How fresh can the repayment figures be when a borrower pays through BCA or Mandiri?

Repayment state moves on due dates and on partner-bank settlement, so we design the sync to reconcile against the installment due events rather than poll blindly. For the BCA, Mandiri, BRI and BNI rails the app lists, settlement confirmation can lag the user action by minutes to hours, and the connector models that lag so a downstream ledger reflects pending-versus-cleared correctly instead of flipping a balance early.

Cairin loans run 91 to 365 days — how do you represent the installment schedule?

We normalize each loan into a header plus an installment array: principal slice, interest accrual at the rate the app states, due date, and paid or outstanding status. The app describes monthly interest derived from an annual rate of up to 24 percent, so the schedule is reconstructed from the loan detail surface and validated against the running balance rather than assumed from a formula alone.

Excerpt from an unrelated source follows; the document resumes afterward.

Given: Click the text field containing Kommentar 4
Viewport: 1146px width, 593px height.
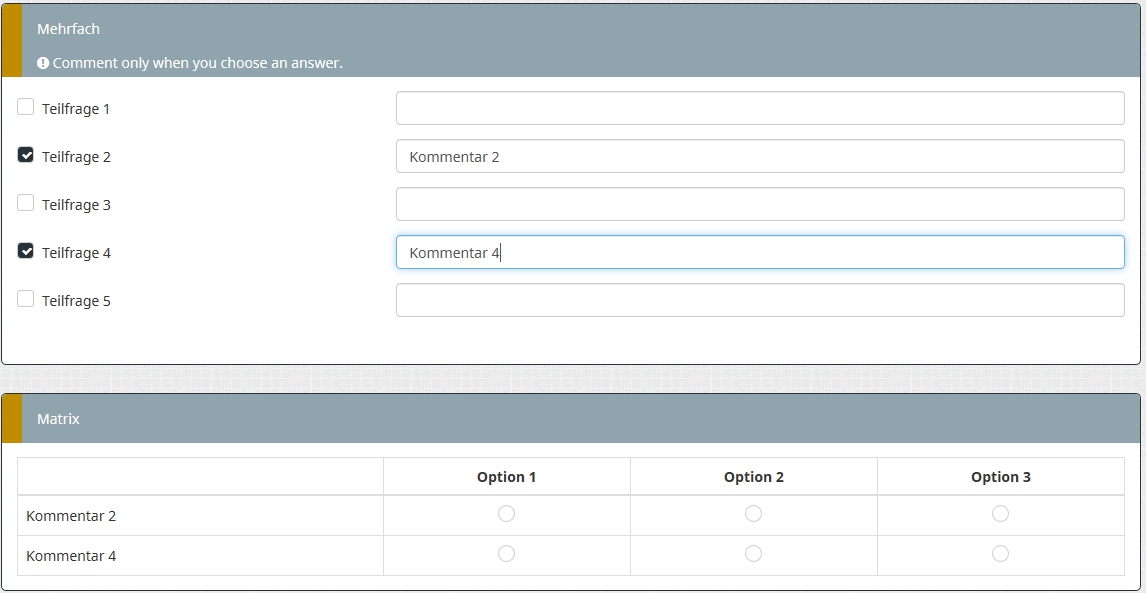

Cairin reports to OJK's SLIK through Pusdafil — does the integration touch that pipeline?

No. Pusdafil and SLIK are the regulator-facing reporting path, which the licensee operates on its own side. We read the borrower-facing surfaces under consent and design our reconciliation so an extracted ledger stays consistent with the state the borrower would see, accounting for the reporting cadence; we never attempt to read or write the OJK reporting channel.

How do you handle the KTP and facial-verification step in onboarding?

That liveness and KTP check is a one-time gate that establishes the authenticated session. We map how the session is issued and refreshed, then pull only the loan and repayment fields the integration needs, keeping identity images and KTP details out of the synced payload unless a use case genuinely requires them and consent covers it.

A first working build of the Cairin loan-and-repayment connector lands in one to two weeks. Take it as runnable source — the OpenAPI spec, Python and Node clients for the login, loan-detail and repayment surfaces, the test harness and interface docs — from $300, paid only after delivery once you are satisfied; or call our hosted endpoints and pay per call with nothing upfront. Tell us the app and what you want from its data at /contact.html.

App profile — Cairin: Pinjaman Dana Instan

Cairin (package com.iss.client.cairin) is an instant unsecured cash-loan app for Indonesia, published by PT Idana Solusi Sejahtera (Rukan Permata Senayan, South Jakarta). Per its listing, loans range from IDR 500,000 to IDR 80,000,000 over 91–365 day tenors at a maximum 24 percent annual rate, requiring a KTP, an Indonesian phone number and a bank account. It is a licensed and OJK-supervised LPBBTI operator (citing KEP-29/D.05/2021), an AFPI member, and states ISO/IEC 27001:2022 certification. A funding side lets lenders allocate from IDR 1,000,000 over 60–91 days at a stated economic benefit up to 11 percent per annum. Repayments run through ATM, mobile and internet banking across BCA, Mandiri, BRI, BNI and other major banks. This is an independent integration write-up; OpenFinance Lab is not affiliated with Cairin or PT Idana Solusi Sejahtera.